**TASK REQUIREMENTS**
Please pick out every line of the records below that contains the word "coordinates", and copy each of those lines.

+===+

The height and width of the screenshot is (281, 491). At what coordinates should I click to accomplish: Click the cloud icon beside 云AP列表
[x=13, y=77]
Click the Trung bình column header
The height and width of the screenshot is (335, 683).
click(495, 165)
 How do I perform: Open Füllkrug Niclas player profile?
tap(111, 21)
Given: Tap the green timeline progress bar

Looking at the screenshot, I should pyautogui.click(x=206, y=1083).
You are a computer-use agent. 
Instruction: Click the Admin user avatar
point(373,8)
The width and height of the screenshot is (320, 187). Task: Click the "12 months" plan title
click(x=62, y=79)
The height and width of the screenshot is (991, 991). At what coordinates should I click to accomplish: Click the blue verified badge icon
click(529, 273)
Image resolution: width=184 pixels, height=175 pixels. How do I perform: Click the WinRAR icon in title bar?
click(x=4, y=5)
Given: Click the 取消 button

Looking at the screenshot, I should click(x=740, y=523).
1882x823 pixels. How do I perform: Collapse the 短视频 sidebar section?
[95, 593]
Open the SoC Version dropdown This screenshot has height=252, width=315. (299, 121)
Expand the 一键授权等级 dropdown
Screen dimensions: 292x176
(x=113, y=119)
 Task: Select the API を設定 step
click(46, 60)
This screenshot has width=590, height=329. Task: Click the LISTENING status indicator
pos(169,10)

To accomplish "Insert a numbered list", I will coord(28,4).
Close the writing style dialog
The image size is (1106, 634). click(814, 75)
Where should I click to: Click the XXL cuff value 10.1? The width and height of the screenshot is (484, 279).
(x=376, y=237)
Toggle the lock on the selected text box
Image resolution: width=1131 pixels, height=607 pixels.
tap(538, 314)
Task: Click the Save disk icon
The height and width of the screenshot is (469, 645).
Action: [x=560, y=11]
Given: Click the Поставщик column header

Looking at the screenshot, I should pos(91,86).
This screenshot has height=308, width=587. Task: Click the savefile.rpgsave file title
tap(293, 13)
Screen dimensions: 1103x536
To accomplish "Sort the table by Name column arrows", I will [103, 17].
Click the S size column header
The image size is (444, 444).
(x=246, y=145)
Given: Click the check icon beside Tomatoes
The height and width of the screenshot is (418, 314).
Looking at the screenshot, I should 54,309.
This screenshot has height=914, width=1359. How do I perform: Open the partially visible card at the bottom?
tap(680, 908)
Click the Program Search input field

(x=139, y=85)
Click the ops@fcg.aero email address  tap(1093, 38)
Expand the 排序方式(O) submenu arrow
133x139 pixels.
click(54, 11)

+===+

**RESPONSE FOR THIS EXERCISE**
The height and width of the screenshot is (281, 491). At what coordinates should I click to accomplish: Click the cloud icon beside 云AP列表
The height and width of the screenshot is (991, 991). At what coordinates should I click to accomplish: Click the blue verified badge icon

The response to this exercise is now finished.